> _WHAT YOU ARE ASKED TO DO_
Convert the items, starting at the beginning and ending at the line containing "(x=297, y=557)", into a numbered list that skips blank lines and leaves out the pictures.

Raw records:
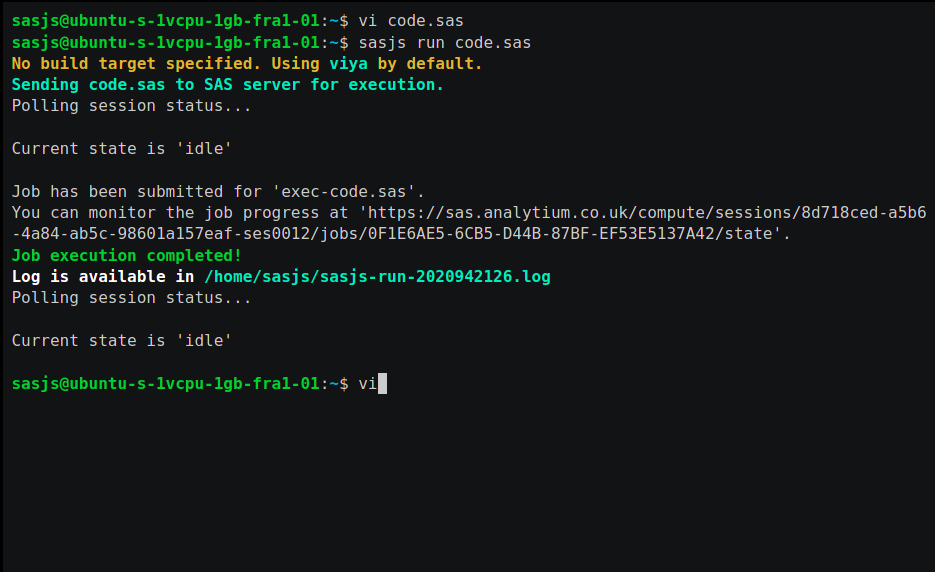The image size is (935, 572).
Task: Click the URL's wrapped line ending in '/state'
Action: [400, 234]
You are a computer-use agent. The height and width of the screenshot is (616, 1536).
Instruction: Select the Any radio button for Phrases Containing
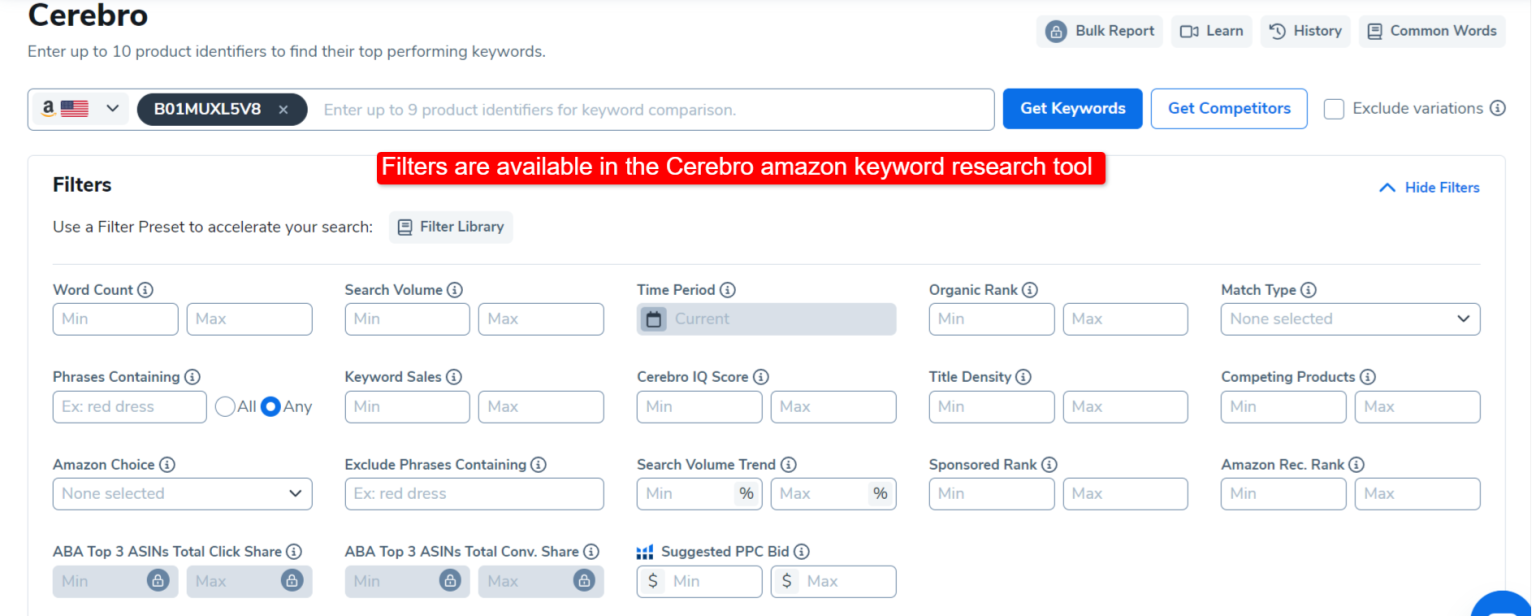[270, 406]
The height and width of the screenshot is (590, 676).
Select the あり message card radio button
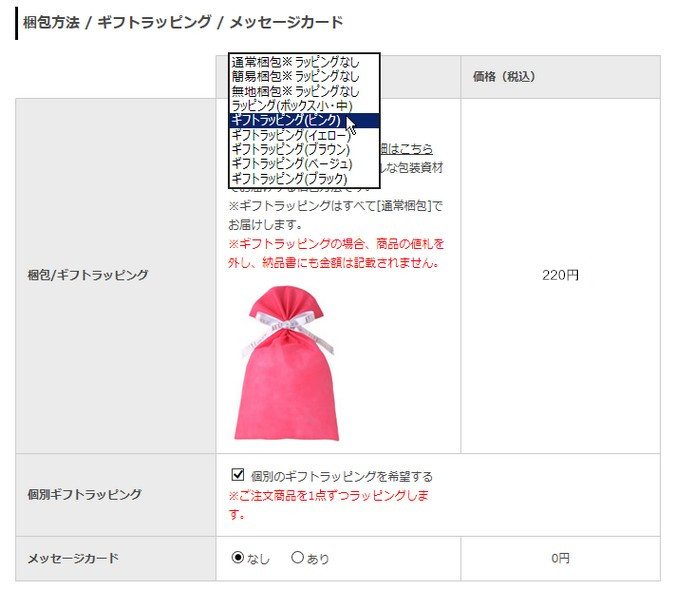(x=297, y=557)
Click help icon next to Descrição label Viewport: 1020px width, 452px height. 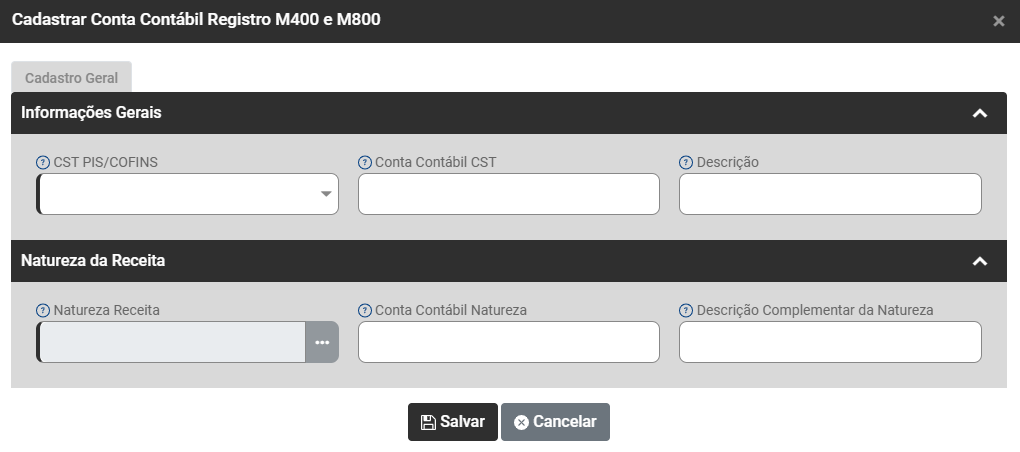coord(686,162)
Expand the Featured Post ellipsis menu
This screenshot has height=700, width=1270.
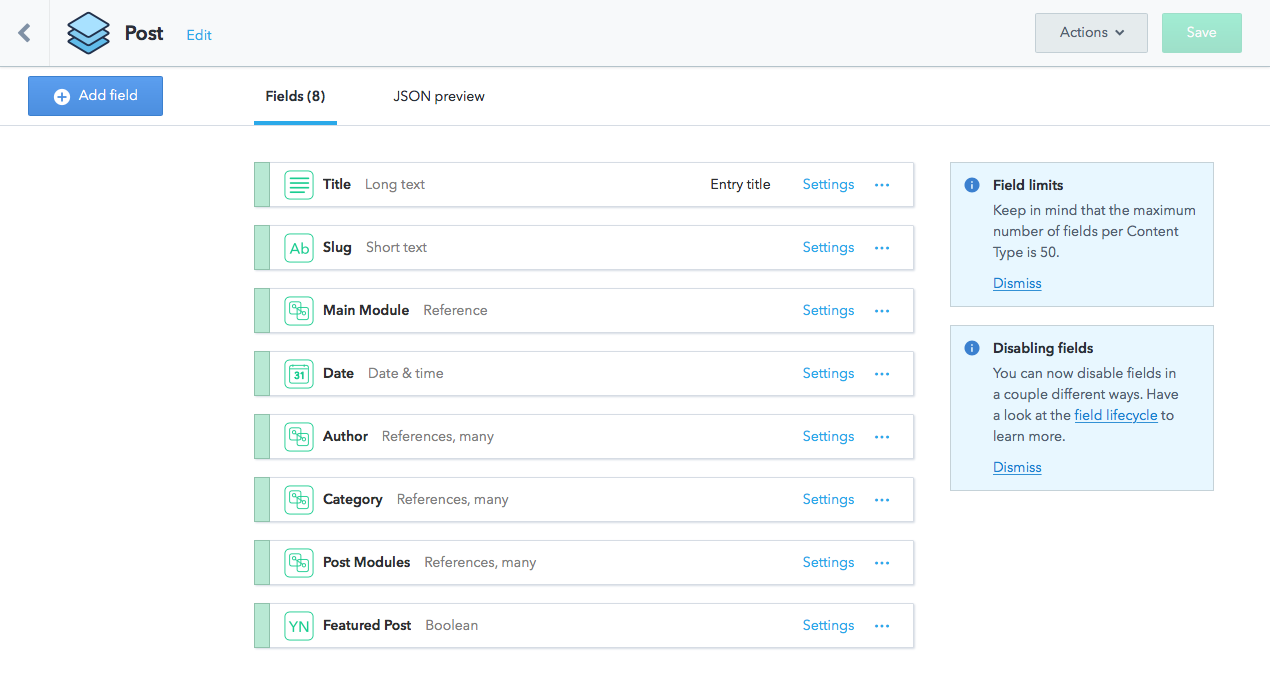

> _ANSWER_
1. The image size is (935, 572).
2. Task: Click the URL's wrapped line ending in '/state'
3. Action: [400, 234]
4. You are a computer-use agent. The height and width of the screenshot is (616, 1536).
5. Instruction: Select the Any radio button for Phrases Containing
6. [270, 406]
7. The height and width of the screenshot is (590, 676).
8. Select the あり message card radio button
9. (x=297, y=557)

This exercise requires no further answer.